LT for DH: Language Technology Resources and Tools for Digital Humanities
Workshop in conjunction with COLING 2016
Language resources are increasingly used not only in Language Technology (LT), but also in other subject fields, such as the digital humanities (DH) and in the field of education. Applying LT tools and data for such fields implies new perspectives on these resources regarding domain adaptation, interoperability, technical requirements, documentation, and usability of user interfaces. This workshop will focus on the use of LT tools and data in DH, the discussion will focus on example applications and the type and range of research questions where LT tools can be beneficial.

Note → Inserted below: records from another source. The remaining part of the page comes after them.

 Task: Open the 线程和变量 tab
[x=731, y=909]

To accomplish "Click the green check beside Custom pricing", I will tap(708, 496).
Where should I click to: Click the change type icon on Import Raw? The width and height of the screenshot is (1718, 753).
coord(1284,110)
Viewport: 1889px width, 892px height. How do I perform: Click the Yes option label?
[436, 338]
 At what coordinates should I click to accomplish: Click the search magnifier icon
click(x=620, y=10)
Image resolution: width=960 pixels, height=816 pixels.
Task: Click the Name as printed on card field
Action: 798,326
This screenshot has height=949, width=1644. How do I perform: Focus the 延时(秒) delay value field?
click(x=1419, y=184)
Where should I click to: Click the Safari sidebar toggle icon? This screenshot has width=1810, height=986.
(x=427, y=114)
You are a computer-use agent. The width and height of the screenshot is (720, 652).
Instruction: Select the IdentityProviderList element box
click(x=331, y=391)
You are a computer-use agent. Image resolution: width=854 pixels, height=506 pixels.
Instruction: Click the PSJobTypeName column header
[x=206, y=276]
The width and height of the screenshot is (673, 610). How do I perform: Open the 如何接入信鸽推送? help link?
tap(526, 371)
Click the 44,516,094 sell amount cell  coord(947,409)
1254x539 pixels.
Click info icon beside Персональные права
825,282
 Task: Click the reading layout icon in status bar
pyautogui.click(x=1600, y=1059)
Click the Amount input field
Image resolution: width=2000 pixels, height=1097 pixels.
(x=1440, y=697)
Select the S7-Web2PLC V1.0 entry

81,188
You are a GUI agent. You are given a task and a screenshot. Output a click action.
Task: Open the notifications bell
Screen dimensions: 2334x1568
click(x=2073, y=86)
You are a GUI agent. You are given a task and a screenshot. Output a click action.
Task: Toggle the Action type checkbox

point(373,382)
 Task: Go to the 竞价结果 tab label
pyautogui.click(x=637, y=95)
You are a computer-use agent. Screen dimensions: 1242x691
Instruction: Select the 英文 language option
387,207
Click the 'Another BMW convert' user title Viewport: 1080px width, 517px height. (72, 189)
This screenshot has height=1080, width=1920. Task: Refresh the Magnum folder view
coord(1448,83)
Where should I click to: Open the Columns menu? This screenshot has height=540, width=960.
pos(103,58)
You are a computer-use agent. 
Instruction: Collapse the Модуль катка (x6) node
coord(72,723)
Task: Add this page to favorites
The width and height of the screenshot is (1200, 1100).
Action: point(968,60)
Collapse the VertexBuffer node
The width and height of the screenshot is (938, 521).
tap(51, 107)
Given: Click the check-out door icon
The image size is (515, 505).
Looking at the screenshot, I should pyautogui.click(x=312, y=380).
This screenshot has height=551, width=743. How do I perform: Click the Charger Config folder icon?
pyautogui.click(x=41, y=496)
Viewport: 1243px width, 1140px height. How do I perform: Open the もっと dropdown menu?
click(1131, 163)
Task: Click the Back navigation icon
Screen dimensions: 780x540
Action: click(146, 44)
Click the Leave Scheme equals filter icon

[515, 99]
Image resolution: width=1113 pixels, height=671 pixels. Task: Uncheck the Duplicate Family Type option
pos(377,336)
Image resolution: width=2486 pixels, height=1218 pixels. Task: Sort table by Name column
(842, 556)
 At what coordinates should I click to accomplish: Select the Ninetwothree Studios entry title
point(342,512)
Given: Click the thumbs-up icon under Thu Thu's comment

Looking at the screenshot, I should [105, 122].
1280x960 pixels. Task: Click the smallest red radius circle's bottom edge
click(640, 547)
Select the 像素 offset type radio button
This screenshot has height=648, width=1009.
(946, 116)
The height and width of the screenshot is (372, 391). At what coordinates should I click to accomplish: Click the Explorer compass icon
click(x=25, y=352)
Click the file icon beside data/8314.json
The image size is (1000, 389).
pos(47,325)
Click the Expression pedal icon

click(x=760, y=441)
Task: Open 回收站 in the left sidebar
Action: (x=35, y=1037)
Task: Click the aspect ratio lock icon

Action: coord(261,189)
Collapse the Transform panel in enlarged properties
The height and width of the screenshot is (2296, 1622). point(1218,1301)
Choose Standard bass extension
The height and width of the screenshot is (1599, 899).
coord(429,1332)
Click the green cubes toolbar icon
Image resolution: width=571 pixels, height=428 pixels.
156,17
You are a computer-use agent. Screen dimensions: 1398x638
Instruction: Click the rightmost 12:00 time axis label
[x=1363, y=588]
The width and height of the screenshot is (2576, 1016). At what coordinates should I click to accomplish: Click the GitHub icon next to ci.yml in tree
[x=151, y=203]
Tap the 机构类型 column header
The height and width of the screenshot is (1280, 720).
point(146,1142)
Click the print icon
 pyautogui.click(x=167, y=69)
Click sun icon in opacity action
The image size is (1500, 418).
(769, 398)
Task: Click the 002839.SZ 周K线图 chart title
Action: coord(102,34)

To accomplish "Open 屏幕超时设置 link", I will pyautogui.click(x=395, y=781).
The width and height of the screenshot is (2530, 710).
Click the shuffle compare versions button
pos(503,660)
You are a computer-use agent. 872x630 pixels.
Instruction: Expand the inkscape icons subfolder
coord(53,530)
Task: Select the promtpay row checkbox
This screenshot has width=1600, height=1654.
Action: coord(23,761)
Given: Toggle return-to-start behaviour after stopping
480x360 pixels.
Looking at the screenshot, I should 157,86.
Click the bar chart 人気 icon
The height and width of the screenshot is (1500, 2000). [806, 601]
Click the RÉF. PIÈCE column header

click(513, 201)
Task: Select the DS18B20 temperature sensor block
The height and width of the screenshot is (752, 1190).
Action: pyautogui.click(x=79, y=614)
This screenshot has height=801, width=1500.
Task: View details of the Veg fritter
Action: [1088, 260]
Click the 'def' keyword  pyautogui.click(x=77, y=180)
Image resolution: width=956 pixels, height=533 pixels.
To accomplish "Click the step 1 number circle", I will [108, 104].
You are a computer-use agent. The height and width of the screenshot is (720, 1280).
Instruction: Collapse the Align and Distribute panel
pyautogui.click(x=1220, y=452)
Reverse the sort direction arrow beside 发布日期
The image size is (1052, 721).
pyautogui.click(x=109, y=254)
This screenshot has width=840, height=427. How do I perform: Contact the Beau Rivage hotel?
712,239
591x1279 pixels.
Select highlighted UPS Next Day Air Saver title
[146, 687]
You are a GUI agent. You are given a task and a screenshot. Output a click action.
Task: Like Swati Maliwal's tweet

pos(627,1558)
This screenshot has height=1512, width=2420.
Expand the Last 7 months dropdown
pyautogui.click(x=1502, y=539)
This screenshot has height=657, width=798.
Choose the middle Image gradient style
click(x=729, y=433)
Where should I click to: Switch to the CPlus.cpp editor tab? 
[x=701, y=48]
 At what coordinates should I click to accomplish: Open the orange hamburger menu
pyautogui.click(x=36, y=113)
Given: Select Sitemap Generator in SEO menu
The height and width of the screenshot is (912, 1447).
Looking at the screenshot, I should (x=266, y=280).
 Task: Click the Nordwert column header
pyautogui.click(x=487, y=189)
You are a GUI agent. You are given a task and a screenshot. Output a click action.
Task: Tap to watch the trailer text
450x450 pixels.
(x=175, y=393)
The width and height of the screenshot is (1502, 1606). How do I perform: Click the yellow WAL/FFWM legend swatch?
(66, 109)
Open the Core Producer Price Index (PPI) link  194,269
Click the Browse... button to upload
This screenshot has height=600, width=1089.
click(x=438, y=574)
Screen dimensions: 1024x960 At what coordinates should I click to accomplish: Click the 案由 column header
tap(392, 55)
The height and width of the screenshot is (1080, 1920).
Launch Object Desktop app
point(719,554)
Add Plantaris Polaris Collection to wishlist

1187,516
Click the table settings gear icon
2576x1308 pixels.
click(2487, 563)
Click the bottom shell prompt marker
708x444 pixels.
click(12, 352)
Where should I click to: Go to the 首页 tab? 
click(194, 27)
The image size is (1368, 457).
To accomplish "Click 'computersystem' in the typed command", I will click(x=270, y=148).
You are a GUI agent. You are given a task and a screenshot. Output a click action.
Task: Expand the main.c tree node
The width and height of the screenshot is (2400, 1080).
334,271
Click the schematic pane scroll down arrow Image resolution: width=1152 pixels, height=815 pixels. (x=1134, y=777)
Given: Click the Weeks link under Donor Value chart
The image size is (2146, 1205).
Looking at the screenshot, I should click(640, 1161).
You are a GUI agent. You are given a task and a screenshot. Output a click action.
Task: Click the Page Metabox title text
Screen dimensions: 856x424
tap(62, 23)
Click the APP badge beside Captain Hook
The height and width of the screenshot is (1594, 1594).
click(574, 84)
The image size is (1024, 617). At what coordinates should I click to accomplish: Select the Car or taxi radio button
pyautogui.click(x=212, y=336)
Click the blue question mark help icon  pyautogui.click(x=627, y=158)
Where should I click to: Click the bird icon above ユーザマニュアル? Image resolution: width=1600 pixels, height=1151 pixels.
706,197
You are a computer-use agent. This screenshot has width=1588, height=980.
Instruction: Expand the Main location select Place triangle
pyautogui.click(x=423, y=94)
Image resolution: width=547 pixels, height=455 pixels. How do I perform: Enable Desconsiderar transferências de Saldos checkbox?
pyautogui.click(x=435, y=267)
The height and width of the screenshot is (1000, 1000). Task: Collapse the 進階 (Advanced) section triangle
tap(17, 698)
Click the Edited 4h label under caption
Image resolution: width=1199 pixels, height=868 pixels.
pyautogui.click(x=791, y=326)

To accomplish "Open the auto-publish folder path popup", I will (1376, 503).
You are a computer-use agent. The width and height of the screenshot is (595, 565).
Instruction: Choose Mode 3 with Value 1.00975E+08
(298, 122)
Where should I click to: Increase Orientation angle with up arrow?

LT applications are often trained and adjusted to individual text types or corpora published in specific formats. Using the tools in other contexts results in a difference in the data that is to be processed, e.g. historical data or different ‘genres’. Though it may seem obvious that the quality of the results may not be as high, the results may still be valuable, for example because of the sheer size of data that can be investigated rather than by manual analysis. Hence tools and resources need to be adaptable to different text types. Applying tools for data from non-LT areas such as the humanities also increases the demands on acceptable data formats, as the data to be processed may contain additional annotations or a variety of annotations. Additionally, in some cases new data conversion needs appear and the tools need to be robust enough to handle also erroneous data, giving meaningful status messages to a non-LT user. It is often also required that tools are adapted to the text types that they are intended to be used for. For example, data mining tools trained for one type of texts need to be adapted for another type.
LT tools often need to be combined in processing chains and workflows whose exact order and configuration depends on the particular LT application. The same is true for DH workflows. However, since the DH applications often significantly differ from those in LT, new configurations of tools need to be entertained and additional requirements for the interoperability of tools may arise. This is particularly the case for interfacing annotation and querying tools as well as the incorporation of data exploration and data visualization techniques.
The technical requirements of some LT tools and the considerable learning curve for its use poses another obstacle for non-expert users in the DH. This means, inter alia, that downloads of tools and complex local installations should be avoided and tools should be made available as web-applications whenever possible. Moreover, usability studies of LT tools for DH applications may give important feedback for the adaptation of user interaction, adaptation of algorithms, and the need for additional functionality.
This workshop invites submissions in each of these areas of LT focusing on research questions in the DH community.